※以下、
ペルー観光情報サイトより引用(2004年12月現在)
■マチュピチュの歴史保護区
複合遺産(文化、自然の両者の価値を兼ね備えた遺産)1983年12月9日登録
尖った絶壁の山々がそびえるウルバンバ渓谷の山間、標高2,280mの頂上にあるマチュピチュ。マチュピチュとは老いた峰を意味します。山裾からはその存在を確認できないことから“空中都市”とも呼ばれるこの遺跡は、スペイン人から逃れるために、あるいは復讐の作戦を練るために、インカの人々が作った秘密都市だったともいわれている。 マチュピチュの総面積は5平方km、その約半分の斜面には段々畑が広がり、西の市街区は神殿や宮殿、居住区などに分かれ、周囲は城壁で固められている。16世紀半ば、インカの人々は高度な文明が栄えたマチュピチュを残し、さらに奥地へと消えてしまう。その後400年以上にわたって人の目に触れることなく、1911年にアメリカ人歴史学者ハイラム・ビンガムが初めて見た時には、草に覆われた廃虚となっていた。マチュピチュにまつわる多くの謎は、未だに解明されていない。
■クスコ
文化遺産1983年12月9日登録 インカ帝国の中心地として栄えた太陽の都
クスコは11〜12世紀頃に建設され、太陽神を崇拝するインカ帝国の都として栄えた。ケチュア語で「ヘソ」を意味するこの都市には、帝国内のあらゆる地方から人々が集まり、まさに世界の中心地とされていた。 しかし、16世紀になるとスペイン人の征服がクスコにも及び、インカ帝国は一瞬にして崩壊する。征服者たちは、太陽の象徴である黄金で彩られた神殿や宮殿を破壊し、金銀を手当たりしだい略奪してインカが築いた精巧な礎石の上にスペイン風の教会を建設していった。 インカ時代の美しく精巧な石組みと、スペインのコロニアルな建築物が融合したクスコには独特な雰囲気が漂う。
■ワスカラン国立公園
自然遺産1985年登録 氷河と氷河湖、高山植物の美しい国立公園
アンデス山脈第2の高峰で、ペルー最高峰のワスカラン6768mをいただく国立公園。1977年に生物圏保護区に指定、1985年に世界遺産に登録された。高度によって多彩な動植物層が見られる。

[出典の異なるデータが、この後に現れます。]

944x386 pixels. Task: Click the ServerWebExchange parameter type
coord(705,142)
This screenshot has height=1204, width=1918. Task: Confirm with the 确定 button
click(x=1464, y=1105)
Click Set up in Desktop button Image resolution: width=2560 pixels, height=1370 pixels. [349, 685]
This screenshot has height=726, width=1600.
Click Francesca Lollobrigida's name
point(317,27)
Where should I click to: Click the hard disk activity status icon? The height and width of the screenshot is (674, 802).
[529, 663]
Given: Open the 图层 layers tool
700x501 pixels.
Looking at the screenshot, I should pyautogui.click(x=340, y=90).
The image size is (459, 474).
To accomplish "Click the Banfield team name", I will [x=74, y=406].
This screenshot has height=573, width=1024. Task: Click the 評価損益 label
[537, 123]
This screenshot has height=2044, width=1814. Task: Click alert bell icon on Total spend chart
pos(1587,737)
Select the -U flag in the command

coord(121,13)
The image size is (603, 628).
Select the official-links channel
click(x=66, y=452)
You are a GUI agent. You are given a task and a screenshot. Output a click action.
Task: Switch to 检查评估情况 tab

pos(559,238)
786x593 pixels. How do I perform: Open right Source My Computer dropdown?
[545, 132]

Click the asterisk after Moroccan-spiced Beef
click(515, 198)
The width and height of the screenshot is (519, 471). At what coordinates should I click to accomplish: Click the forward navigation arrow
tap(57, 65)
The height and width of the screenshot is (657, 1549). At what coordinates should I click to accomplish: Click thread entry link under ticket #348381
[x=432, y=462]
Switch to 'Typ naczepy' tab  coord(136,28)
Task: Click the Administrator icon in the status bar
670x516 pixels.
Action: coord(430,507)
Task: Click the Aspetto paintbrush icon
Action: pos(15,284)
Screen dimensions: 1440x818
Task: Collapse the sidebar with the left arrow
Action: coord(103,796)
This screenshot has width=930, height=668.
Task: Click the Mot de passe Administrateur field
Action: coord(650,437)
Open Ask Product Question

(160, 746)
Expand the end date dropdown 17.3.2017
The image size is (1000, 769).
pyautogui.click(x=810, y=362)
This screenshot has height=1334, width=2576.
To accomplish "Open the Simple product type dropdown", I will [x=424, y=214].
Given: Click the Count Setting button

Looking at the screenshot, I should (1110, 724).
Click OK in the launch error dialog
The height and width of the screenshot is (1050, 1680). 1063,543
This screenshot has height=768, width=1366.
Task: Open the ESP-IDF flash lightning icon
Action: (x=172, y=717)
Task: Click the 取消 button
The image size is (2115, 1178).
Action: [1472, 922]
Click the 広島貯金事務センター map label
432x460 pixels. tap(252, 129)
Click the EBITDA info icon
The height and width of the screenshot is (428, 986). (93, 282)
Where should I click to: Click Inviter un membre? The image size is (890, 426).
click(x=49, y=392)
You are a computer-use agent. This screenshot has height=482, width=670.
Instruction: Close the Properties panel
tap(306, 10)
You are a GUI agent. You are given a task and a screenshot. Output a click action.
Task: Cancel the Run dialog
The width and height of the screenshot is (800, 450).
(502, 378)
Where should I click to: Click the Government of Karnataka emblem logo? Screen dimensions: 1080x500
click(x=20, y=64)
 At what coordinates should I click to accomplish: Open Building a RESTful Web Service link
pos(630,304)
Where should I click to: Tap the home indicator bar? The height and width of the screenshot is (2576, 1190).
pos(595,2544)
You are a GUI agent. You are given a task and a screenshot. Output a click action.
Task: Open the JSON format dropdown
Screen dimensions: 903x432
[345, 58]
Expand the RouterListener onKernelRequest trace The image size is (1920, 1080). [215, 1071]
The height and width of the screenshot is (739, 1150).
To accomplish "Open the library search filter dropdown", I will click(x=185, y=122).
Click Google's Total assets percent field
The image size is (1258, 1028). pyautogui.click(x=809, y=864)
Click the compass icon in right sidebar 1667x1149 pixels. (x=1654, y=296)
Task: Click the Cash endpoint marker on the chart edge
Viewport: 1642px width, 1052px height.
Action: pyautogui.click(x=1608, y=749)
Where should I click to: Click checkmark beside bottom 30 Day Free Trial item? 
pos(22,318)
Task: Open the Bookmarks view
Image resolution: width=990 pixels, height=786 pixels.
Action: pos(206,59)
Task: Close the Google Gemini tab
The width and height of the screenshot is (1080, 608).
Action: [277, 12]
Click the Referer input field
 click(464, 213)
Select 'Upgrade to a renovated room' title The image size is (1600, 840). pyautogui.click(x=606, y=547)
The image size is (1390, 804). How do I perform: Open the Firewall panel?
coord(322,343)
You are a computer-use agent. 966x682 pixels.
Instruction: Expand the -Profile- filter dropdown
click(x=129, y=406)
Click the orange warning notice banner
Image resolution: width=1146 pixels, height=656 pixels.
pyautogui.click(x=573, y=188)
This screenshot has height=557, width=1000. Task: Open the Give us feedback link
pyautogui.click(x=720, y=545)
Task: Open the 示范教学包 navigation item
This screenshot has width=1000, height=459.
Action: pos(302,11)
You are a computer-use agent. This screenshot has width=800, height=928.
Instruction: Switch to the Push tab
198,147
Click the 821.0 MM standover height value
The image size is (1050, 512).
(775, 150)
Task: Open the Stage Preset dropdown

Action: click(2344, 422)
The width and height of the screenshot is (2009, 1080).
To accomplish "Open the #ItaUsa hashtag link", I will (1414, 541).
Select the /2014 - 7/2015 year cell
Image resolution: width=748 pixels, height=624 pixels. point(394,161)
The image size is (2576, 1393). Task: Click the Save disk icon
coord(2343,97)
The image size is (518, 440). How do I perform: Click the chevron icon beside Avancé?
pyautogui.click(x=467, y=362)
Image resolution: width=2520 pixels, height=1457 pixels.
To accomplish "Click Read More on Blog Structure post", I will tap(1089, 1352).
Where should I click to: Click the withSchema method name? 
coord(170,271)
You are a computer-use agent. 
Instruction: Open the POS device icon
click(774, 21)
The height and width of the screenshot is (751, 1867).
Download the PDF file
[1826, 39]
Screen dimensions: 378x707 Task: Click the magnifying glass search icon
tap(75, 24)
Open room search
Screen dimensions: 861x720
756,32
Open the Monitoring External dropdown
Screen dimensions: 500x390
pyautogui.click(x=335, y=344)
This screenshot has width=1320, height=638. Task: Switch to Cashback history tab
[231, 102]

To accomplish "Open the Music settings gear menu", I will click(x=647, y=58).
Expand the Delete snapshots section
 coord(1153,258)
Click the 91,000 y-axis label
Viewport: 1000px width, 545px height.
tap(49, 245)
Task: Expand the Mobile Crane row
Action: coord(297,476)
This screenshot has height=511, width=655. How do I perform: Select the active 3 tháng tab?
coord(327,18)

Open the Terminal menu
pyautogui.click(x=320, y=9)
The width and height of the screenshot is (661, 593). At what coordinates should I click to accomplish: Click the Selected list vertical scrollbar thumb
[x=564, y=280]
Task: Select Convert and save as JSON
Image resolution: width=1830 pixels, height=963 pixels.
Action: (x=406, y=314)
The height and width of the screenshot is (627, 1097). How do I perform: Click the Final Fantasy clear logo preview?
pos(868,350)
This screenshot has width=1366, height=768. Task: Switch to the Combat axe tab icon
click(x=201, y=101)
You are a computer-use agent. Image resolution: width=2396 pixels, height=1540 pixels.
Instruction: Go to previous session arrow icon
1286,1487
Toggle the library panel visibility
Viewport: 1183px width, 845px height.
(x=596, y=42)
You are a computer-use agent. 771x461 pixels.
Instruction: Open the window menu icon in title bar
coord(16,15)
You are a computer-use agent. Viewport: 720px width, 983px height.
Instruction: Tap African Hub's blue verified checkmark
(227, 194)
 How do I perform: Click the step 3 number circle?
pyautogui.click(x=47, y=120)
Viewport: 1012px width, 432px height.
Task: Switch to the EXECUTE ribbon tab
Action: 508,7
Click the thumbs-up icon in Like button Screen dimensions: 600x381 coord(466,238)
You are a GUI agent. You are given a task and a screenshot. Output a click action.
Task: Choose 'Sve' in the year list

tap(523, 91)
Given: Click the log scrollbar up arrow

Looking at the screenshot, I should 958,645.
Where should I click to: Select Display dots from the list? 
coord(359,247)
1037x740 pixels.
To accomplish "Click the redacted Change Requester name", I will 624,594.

周辺には30の氷河と100を越える氷河湖があり、標高5000m以上の場所にあるパスタルリ氷河やヤンガヌコ湖が有名。白い氷河とエメラルドグリーンの湖水、高山植物の緑が非常に美しい。
観光の基地となるワラスからバスツアーが出ているほか、トレッキングや登山も盛ん。
■チャビン遺跡
文化遺産 1985年登録 インカ帝国に破れたチムー王国時代の首都
紀元前1000年頃に造られたチャビン文化の遺跡。神殿は新神殿と旧神殿からなり、旧神殿の地下回廊にはランソンと呼ばれる高さ約4.5mもの石塔の主神体がある。回廊からは祭祀土器などの奉納品が大量に発見されている。チャビン文化は中部山岳地帯を中核に、紀元前1500年〜前1300年に始まり、紀元前400年〜前200年頃には滅びたと考えられている。宗教性の強い文化で、アンデス文明の母体であるとされる。チャビン遺跡はその集大成といわれる。 1996年の在ペルー日本大使公邸人質事件の際に、軍が地下を掘り進み、武力突入の作戦名としたのが「チャビン・デ・ワンダル」(神殿名)だった。
■ナスカとフマナの地上絵
文化遺産 1994年12月17日登録 古代ナスカの人々が残した巨大な遺産
果てしなく続くペルー南部の乾燥地帯に描かれた謎の地上絵。紀元後、約800年にわたって栄えたナスカ文化の時代に描かれたこれらの絵は、直線や幾何学図形、動物、魚、虫、植物などさまざま。上空からでなければ分からないほどの巨大な絵を残した理由は、未だに解明されていない。 ナスカ文化は地上絵に見られるように、高度な技術と豊かな絵心を持った人たちがたくさんいたと考えられる。その証拠に、ナスカの織物はプレ・インカ文化のなかでもとりわけ美しく、土器に描かれた抽象画ひとつとっても、ナスカ時代ならではのものが多い。